CARTAS DESDE PARÍS

Un viaje relámpago a La Moncloa

El equipo de Emmanuelle Macron me ha tomado cariño y me ha hecho viajar a La Moncloa, donde el presidente de los franceses iba a encontrarse con el presidente del Gobierno español, Pedro Sánchez

El equipo de Emmanuelle Macron me ha tomado cariño y me ha hecho viajar a La Moncloa, donde el presidente de los franceses iba a encontrarse con el presidente del Gobierno español, Pedro Sánchez. Aunque no tenía un propósito concreto mi presencia, pues Carmelo me dijo que ya lo recogería de agencias, sí pasaron algunas cosas que merecen ser sacadas de las bambalinas.

Macron no es tan fiero como lo pintan. Esa anécdota que circula por todas partes de cuando se enfrentó a un adolescente que lo tuteaba no responde al carácter de Macron. En el aeropuerto saludó, de tú, y dejó que lo tutearan.

Como esto del tú y el usted da tanto de qué hablar, le conté la famosa anécdota de Javier Solana, al que un periodista de la radio le preguntó, cuando al ilustre físico Felipe lo nombró ministro de Cultura, cómo debía tratarlo en la entrevista que le iba a hacer. Solana le respondió al desprevenido compañero: “Tráteme usted como quiera”.

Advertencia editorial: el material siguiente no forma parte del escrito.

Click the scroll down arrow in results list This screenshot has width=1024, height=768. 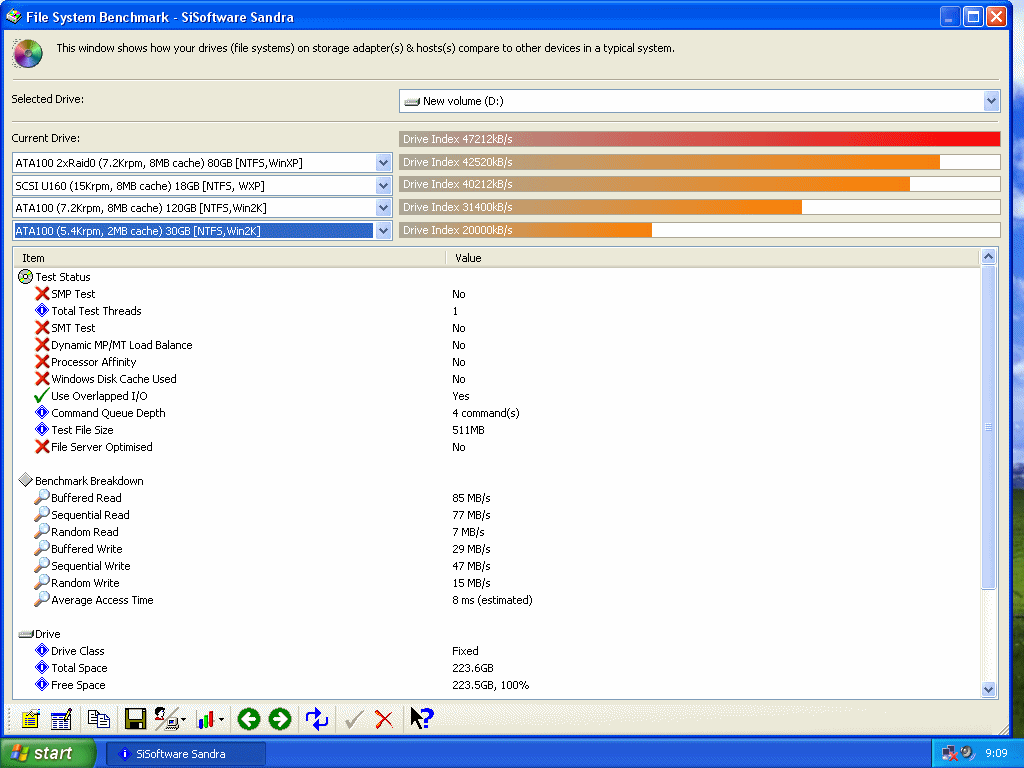point(989,689)
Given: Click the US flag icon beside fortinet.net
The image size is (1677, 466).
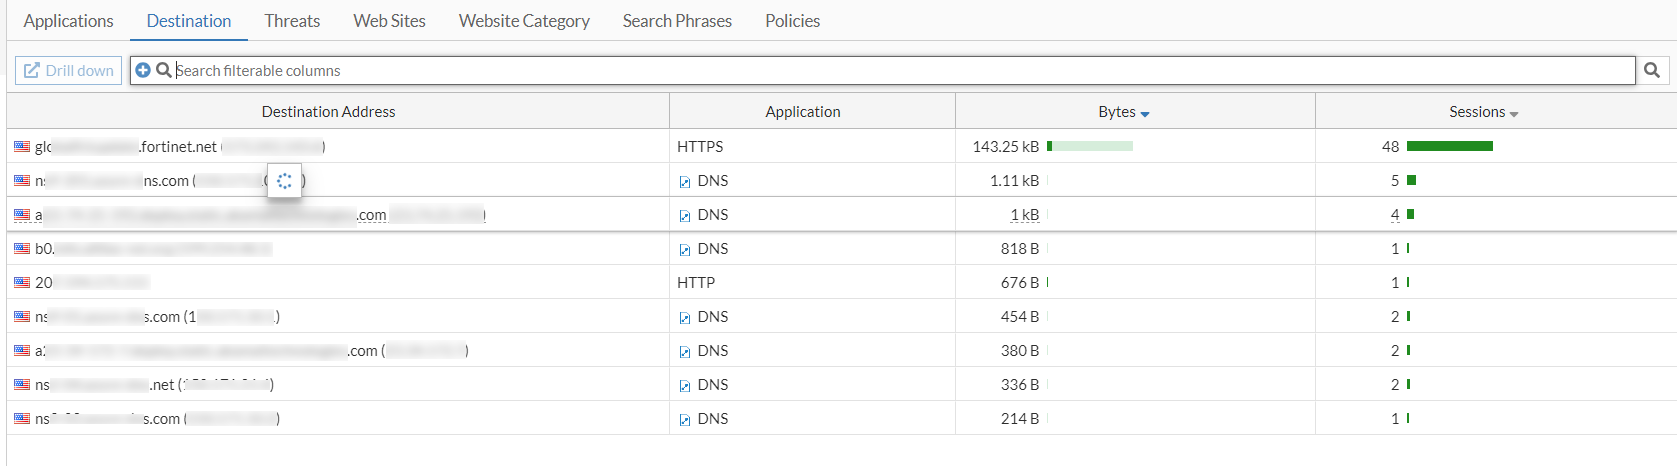Looking at the screenshot, I should coord(22,147).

A Macron le gustó mucho el chascarrillo, y me dijo, con el francés perfecto que lo distingue: “Lo usaré la próxima vez, jajaja”. Y pasó a explicarme con mucho detalle lo que había pasado cuando el muchacho lo interpeló en medio de otros chicos de su edad. En aquel momento había una enorme cantidad de críos que creían posible abordar a un presidente de la República como si fuera uno más entre sus pares. “Y un presidente de la República”, me dijo el presidente Macron, “es el presidente de todos los franceses, y a esa dignidad hay que tratarla con el respeto institucional que se merece”. Si el chico hubiera estado solo, me explicó, seguramente hubiera seguido tuteándolo. “Pero ante la multitud uno ha de ser pedagógico.”

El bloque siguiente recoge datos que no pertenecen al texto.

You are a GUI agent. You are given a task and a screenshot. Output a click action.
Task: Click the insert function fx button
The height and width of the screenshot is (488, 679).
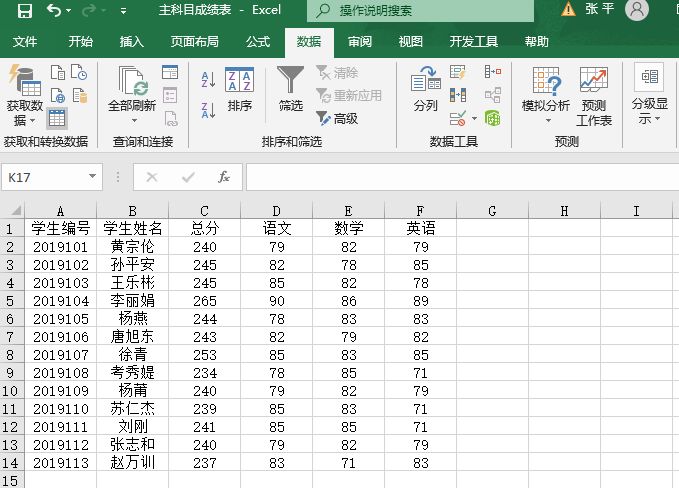[x=224, y=177]
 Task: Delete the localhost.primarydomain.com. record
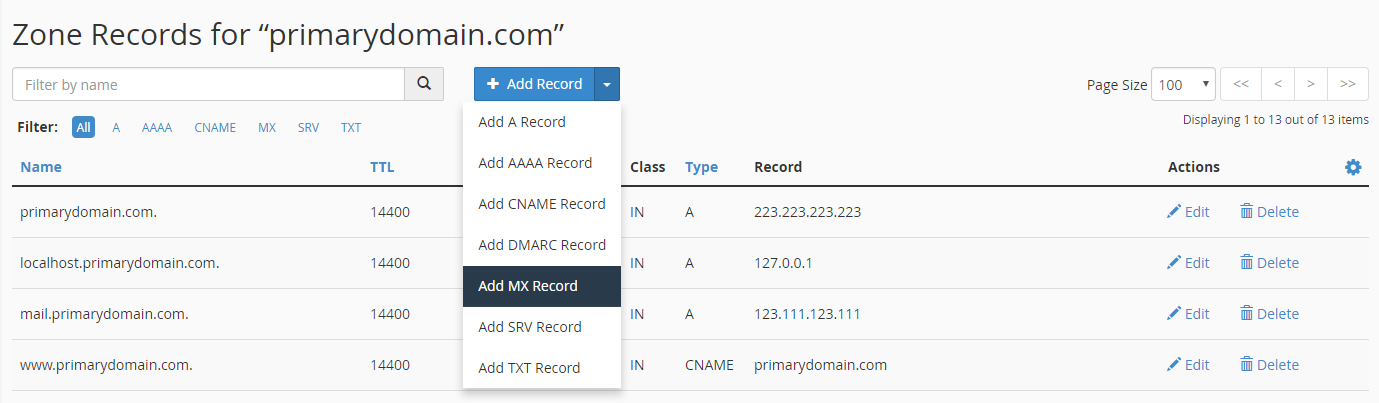[x=1269, y=263]
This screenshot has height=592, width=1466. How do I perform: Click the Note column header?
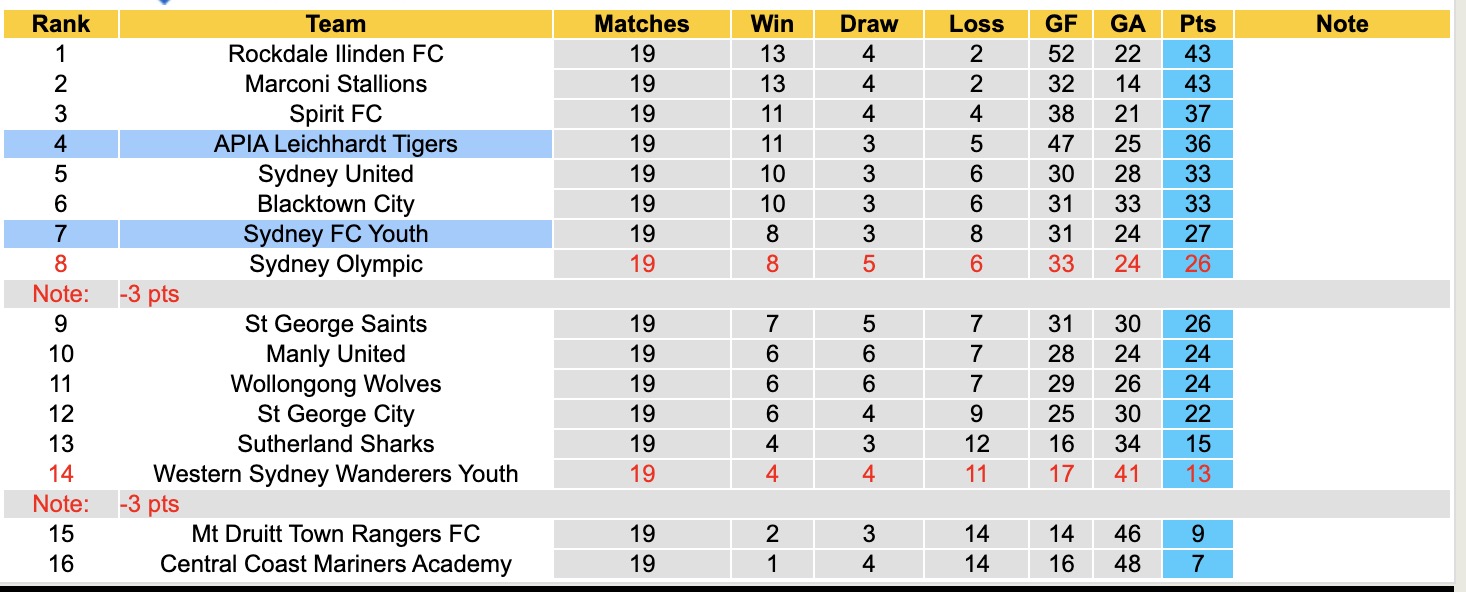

Después de esa conversación tuve mucho interés en fijarme en el tratamiento que le daría, al llegar, al presidente español. Hice todo lo posible por estar cerca, pero ni yo tenía el rango para acercarme ni la cara para hacerme el encontradizo. Así que le pregunté a uno de los miembros del equipo presidencial con el que ya tengo cierta confianza por el particular.

-¿Cómo se trataron Macron y Sánchez?, le pregunté.

-De usted, naturalmente. Macron siempre trata de usted a sus iguales también.

Así se hace. A partir de ahora he decidido tratar de usted también a Carmelo Rivero.